En Birán su padre había instalado una carnicería, una estafeta de correos, un mercado de productos generales y un bar, denotando una posición social de arraigo y preeminencia.

De la relación de Ángel con Lina nacieron seis hijos, entre ellos Fidel, que vino al mundo el 13 de agosto de 1926. Más tarde aparecieron Raúl, Enma, Juanita, Ángeles y Ramón. El origen del futuro líder revolucionario es curiosamente, más que simplemente acomodado, rico, con una hacienda enorme que generaba grandes beneficios dinerarios.

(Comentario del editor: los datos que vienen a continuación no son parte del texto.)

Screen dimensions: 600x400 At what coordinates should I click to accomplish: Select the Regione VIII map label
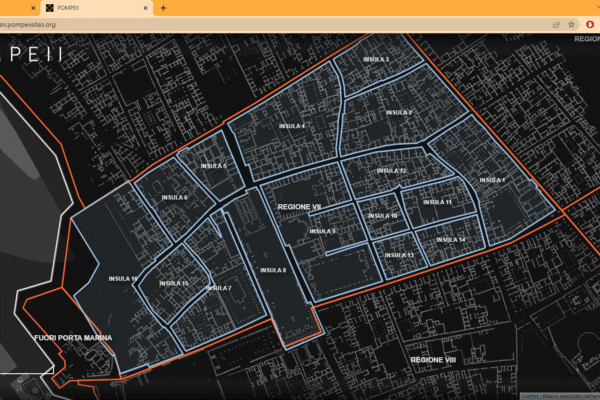point(434,358)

Contrariamente, la mayoría de cubanos malviven en chabolas y bohíos trabajando en época de zafra del azúcar en condiciones pésimas con salarios insuficientes, que dejan de cobrar cuando finalice el corte de la caña, que duraba sólo unos cuatro meses al año.

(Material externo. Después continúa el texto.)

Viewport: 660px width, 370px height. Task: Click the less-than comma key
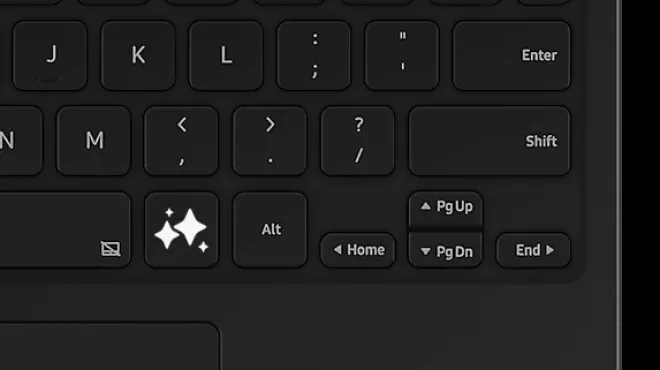pyautogui.click(x=181, y=141)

La relación familiar no es buena, y se irá distanciando con el paso de los años, puesto que los intereses hacendísticos de Ángel Castro chocan frontalmente con las apetencias revolucionarias de su hijo, cuyos actos revolucionarios más importantes tienen lugar en la zona donde radican las plantaciones familiares.

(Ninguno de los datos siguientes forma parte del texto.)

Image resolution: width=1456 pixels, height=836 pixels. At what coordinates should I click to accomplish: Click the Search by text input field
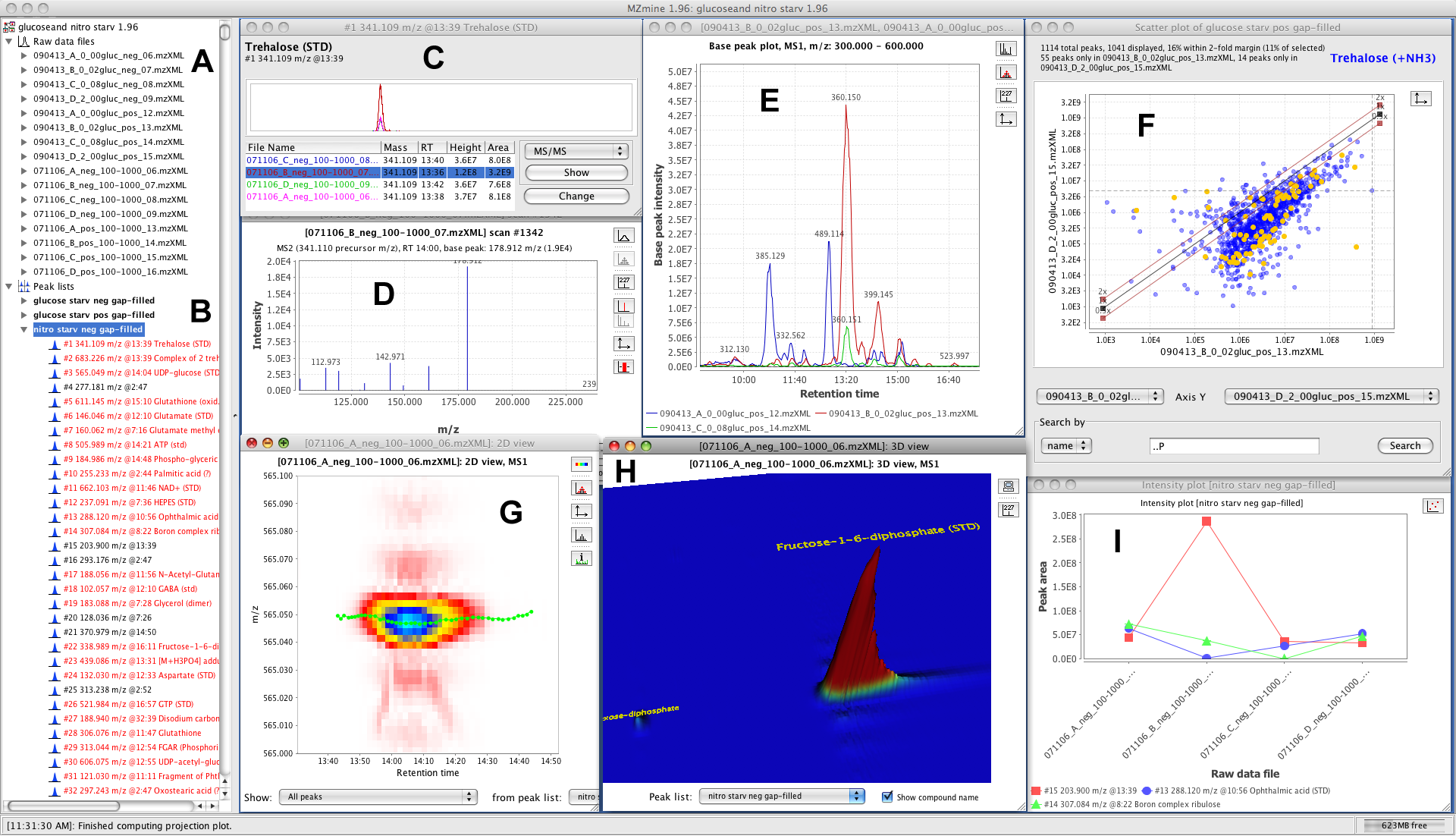click(1235, 446)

El mismo Fidel Castro nos ha dejado constancia personal de las circunstancias de esta etapa de la vida familiar cuando dice: “Llegué al mundo poco después de las dos de la madrugada, en una noche de ciclón, plagada de truenos, relámpagos y lluvias torrenciales”. Respecto a sus orígenes ha reconocido haber nacido en una familia rica, cuando dice “ recordar haber tenido varios pares de zapatos, cuando los demás niños iban descalzos y no haber tenido falta de nada en la vida”. Fidel asegura que la riqueza de su padre también servía para comprar a los políticos del momento.

Una vez que triunfó la revolución emprendida por él y sus colaboradores en Sierra Maestra, años más tarde mantendría una conversación con un gran amigo natural de estas Islas Canarias: Francisco González Casanova que constituyen una altísima valoración del aporte hecho a la cultura nacional por los miles de inmigrantes llegados desde el Archipiélago canario a las mayor de las Antillas.

Dejó dicho el presidente cubano:

Por encima del Trópico de Cáncer, frente a las costas occidentales de África, en una línea invisible, pero privilegiada, que rodea el globo terrestre y sobre la que se sitúan algunos de los últimos paraísos del mundo, se encuentran las Islas Canarias.

Tierra legendaria para los antiguos navegantes y para los autores clásicos, que situaron allí el edén o el Jardín de las Hespérides, hoy continúa siendo una joya natural, anclada en el Atlántico.

Desde esas volcánicas ínsulas, en momentos tan pretéritos como cuando ocurre el primer viaje del Gran Almirante Cristóbal Colón, llegaron hasta aquí oleadas sucesivas de sus hijos para aportar esfuerzos y cultura al surgimiento de la nacionalidad criolla.

El canario fue por excelencia el más humilde de los inmigrantes. El no marchó a Cuba en plan de opresor o explotador, vino a trabajar y a luchar a nuestro lado, ayudó a forjar el país con su laboriosidad proverbial, sufrió con nosotros, combatió, creó una familia, y se dignificó también, al fin, junto a todo el pueblo en la Patria libre y revolucionaria de hoy.

De los canarios heredó nuestro campesinado, principalmente, su seriedad, su honradez, su sentido del honor y también su rebeldía. Todavía hoy, en nuestras tareas actuales, esos valores nos ayudan a librar y a ganar batallas de importancia


Su padre fue gallego, pero la madre, al igual que la del apóstol de la libertad José Martí, lo era de ascendencia canaria, según manifestó con orgullo el propio Fidel Castro en una de las visitas institucionales a esta isla de Tenerife en 1997, y como así lo hizo saber a relevantes investigadores y periodistas españoles de estas islas entre los que destacan Zenaido Hernández o Carmelo y Martín Rivero, entre otros.